→ Problem description: Write out each entry below exactly. Do not include the images.

==========

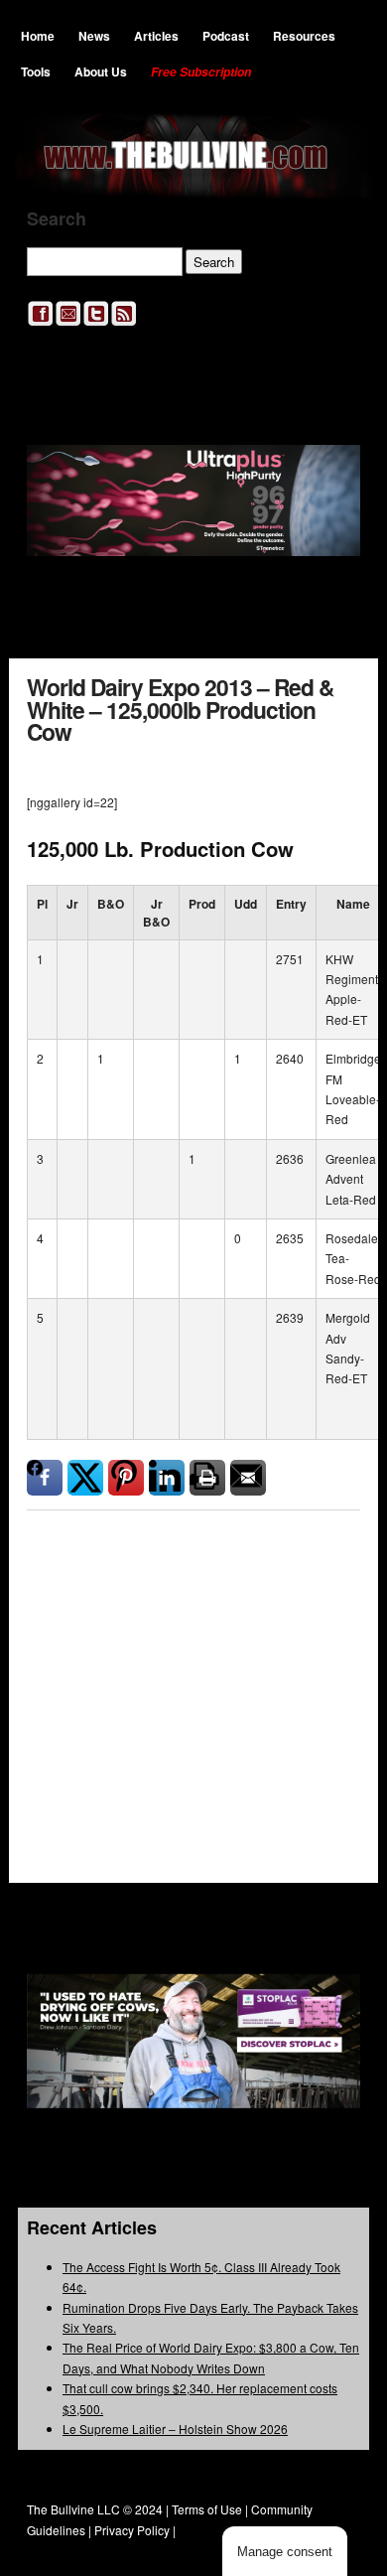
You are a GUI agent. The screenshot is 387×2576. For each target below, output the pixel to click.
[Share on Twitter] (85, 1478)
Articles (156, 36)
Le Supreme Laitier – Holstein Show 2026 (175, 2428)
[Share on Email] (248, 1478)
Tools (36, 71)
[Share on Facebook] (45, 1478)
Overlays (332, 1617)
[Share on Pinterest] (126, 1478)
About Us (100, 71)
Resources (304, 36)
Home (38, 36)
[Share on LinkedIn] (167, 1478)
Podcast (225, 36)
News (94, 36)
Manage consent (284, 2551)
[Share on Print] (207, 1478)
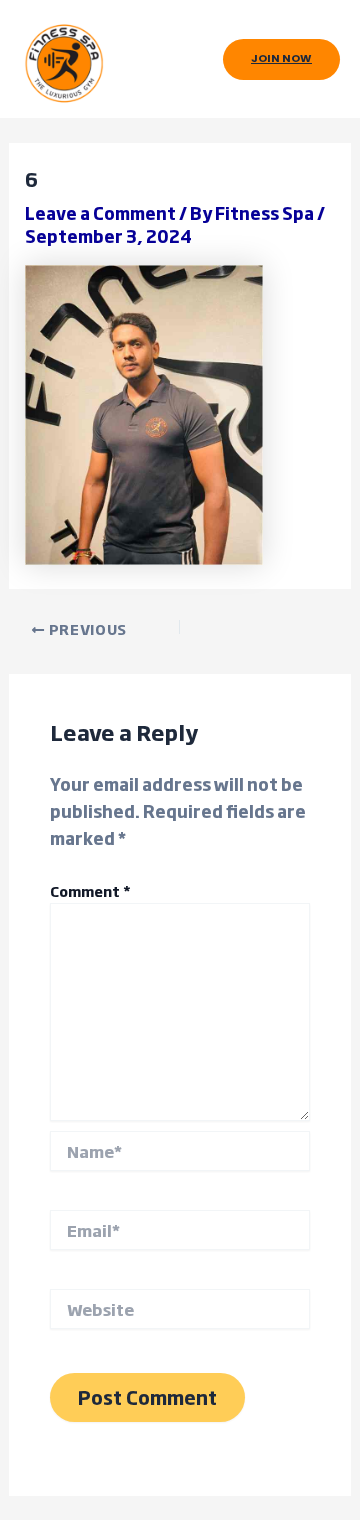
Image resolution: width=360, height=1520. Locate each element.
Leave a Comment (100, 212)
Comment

==========

→ Answer section:
You are a GUI agent. The screenshot is 387×2576. For each target below, output the pixel to click.
[Share on Twitter] (85, 1478)
Articles (156, 36)
Le Supreme Laitier – Holstein Show 2026 (175, 2428)
[Share on Email] (248, 1478)
Tools (36, 71)
[Share on Facebook] (45, 1478)
Overlays (332, 1617)
[Share on Pinterest] (126, 1478)
About Us (100, 71)
Resources (304, 36)
Home (38, 36)
[Share on LinkedIn] (167, 1478)
Podcast (225, 36)
News (94, 36)
Manage consent (284, 2551)
[Share on Print] (207, 1478)
Image resolution: width=360, height=1520. Locate each element.
Leave a Comment (100, 212)
Comment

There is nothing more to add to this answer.